In addition to these disease-relevant mutations, the basal transcriptional levels can be activated or repressed by agonist or inverse agonist ligands, respectively (Fig. 1B) (
). One of the best known agonists is rosiglitazone (Fig. 1C), an approved drug, used as an insulin sensitizer for the treatment of type 2 diabetes. Many other agonists have been reported and extensively reviewed (
) (Fig. 1C). Both T007 and JTP-4 are covalent compounds that modify C313 in the ligand-binding pocket of PPARγ, whereas SR10221 binds noncovalently. The modified cysteine is the same one that covalently engages endogenous fatty acid ligands, further highlighting the importance of this residue (
In order to determine which co-As and co-Rs would respond to agonists versus inverse agonists, we developed a binding assay using an array of peptides representing the known binding motifs in coregulators. Comparison of the agonist rosiglitazone and the inverse agonists T007 and SR10221 reveals opposite profiles where rosiglitazone only promotes binding to co-A peptides, whereas the inverse agonists only promote binding to co-R peptides (Fig. 1D). We hypothesized that this enhancement in FRET signal was due to stronger binding to the peptides. To confirm this, we performed a series of ITC experiments. First, we determined the Kd's for compound alone (SR10221 and T007) (Figs. 1E and S1), and then we loaded PPARγ with ligand and performed titrations using the co-R peptide (Fig. 1, E and F). These data clearly show at least a sixfold enhancement of binding to the co-R motif in the presence of inverse agonist.
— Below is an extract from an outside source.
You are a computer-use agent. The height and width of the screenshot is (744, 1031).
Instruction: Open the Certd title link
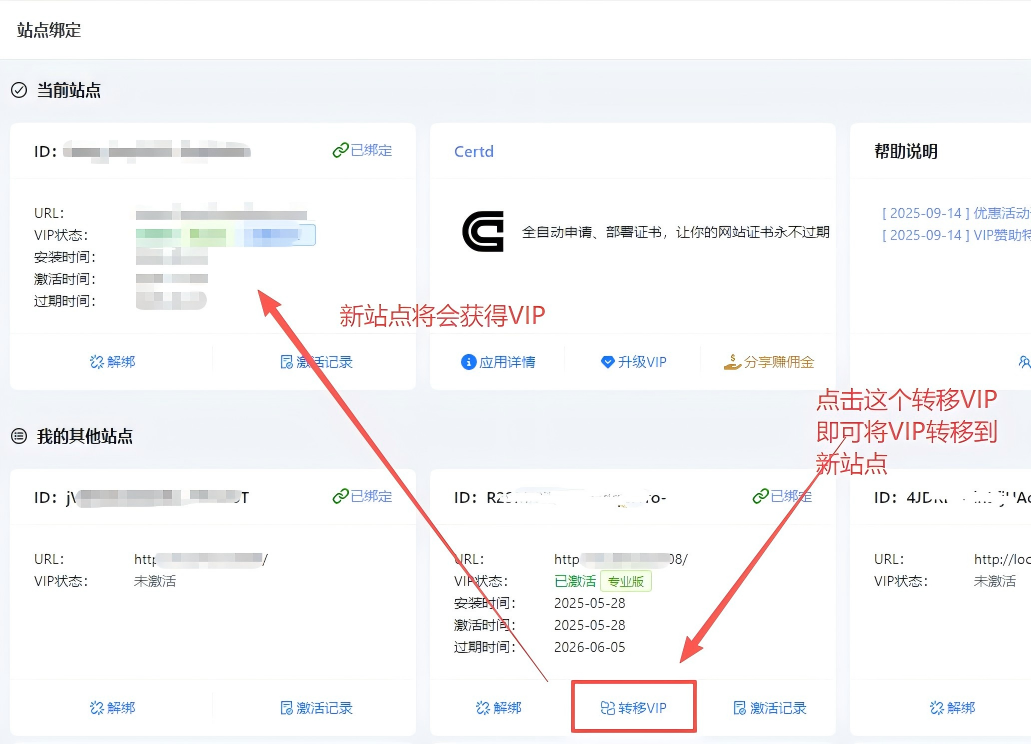pyautogui.click(x=474, y=152)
Guided by our biophysical insight into these interactions, we developed several high-throughput time-resolved (TR)-FRET assays to support compound characterization (Figs. 2A and S2). In these assays, a terbium-labeled anti-His6 antibody acts as an FRET donor, which binds to a His6 tag on the amino terminus of PPARγ, and a fluorescently labeled co-A or co-R peptide is the FRET acceptor. TR-FRET signal is observed, in a ligand concentration–dependent manner, upon peptide recruitment to form the ternary complex (Fig. 2A). Our assay clearly demonstrates that rosiglitazone only promotes binding of co-A (agonist profile), whereas T007 only promotes binding to co-R (inverse agonist profile) (Fig. 2A). In these assays, the FRET signal is normalized to controls containing 1 μM rosiglitazone or 0.5 μM T007. The inflection point of the curve indicates the affinity of the ligand for receptor, and the amplitude is a qualitative gauge for the affinity of the peptide for the receptor in the presence of ligand. Conceptually, assuming no other sources of assay artifact, maximal FRET response (Rmax) values less than 100% reflect weaker binding to peptide (partial agonism or inverse agonism), and values greater than 100% show stronger peptide binding (super agonists or inverse agonists).
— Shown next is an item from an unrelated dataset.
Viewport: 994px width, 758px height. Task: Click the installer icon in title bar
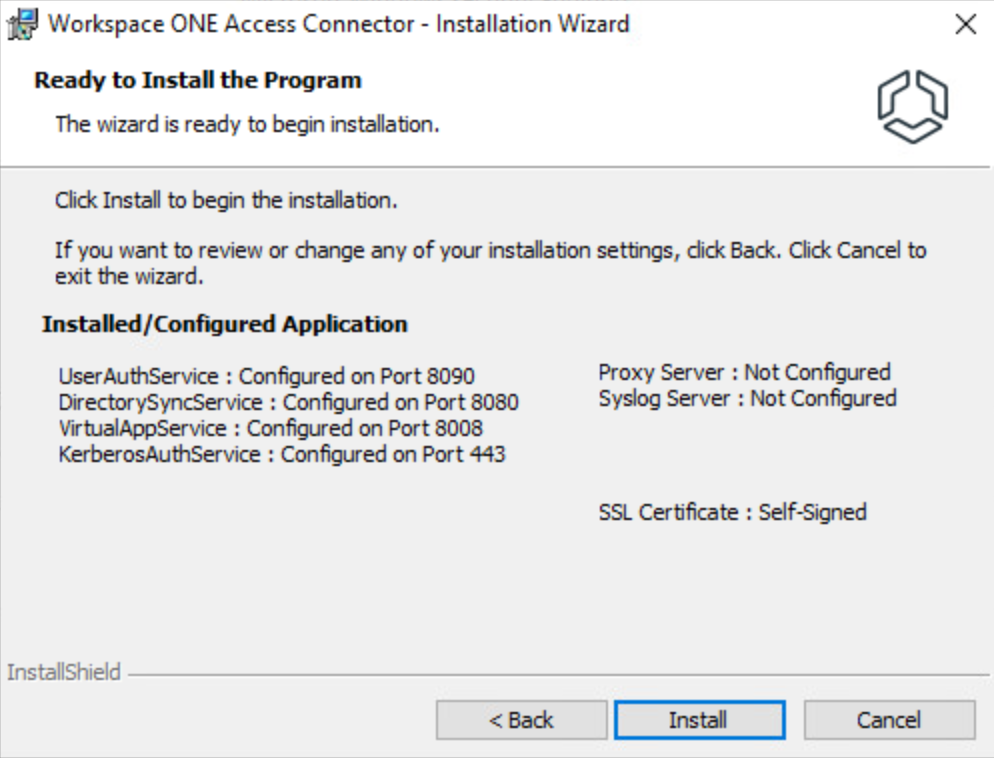click(x=25, y=24)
In addition to these functional assays, we also developed a TR-FRET-based fluormone binding assay to provide additional confidence that our compounds engage the LBD. In this assay, we use the same TR-FRET donor but now use fluormone, a known fluorescent PPARγ ligand, as the FRET acceptor. This assay directly monitors fluormone displacement, irrespective of the modulatory behavior on H12 and peptide recruitment. Because compound directly competes with fluormone leading to its displacement, there is no variation in curve amplitude as observed in the peptide recruitment assays. As expected, both rosiglitazone and T007 compete with fluormone leading to loss of FRET signal (Fig. 2A). Therefore, from these three simple assays, we are able to classify compounds amidst the continuum of agonist and inverse agonist profiles and, from these analyses, distinguish a third class of modulators as pure antagonists. In these assays, an antagonist is defined as a compound that binds to PPARγ (completely displaces fluormone) but does not influence recruitment of co-A or co-R. In the course of our compound profiling, we identified several “pure” antagonists from both the T007 and the SR10221 series (Figs. 2A and S2).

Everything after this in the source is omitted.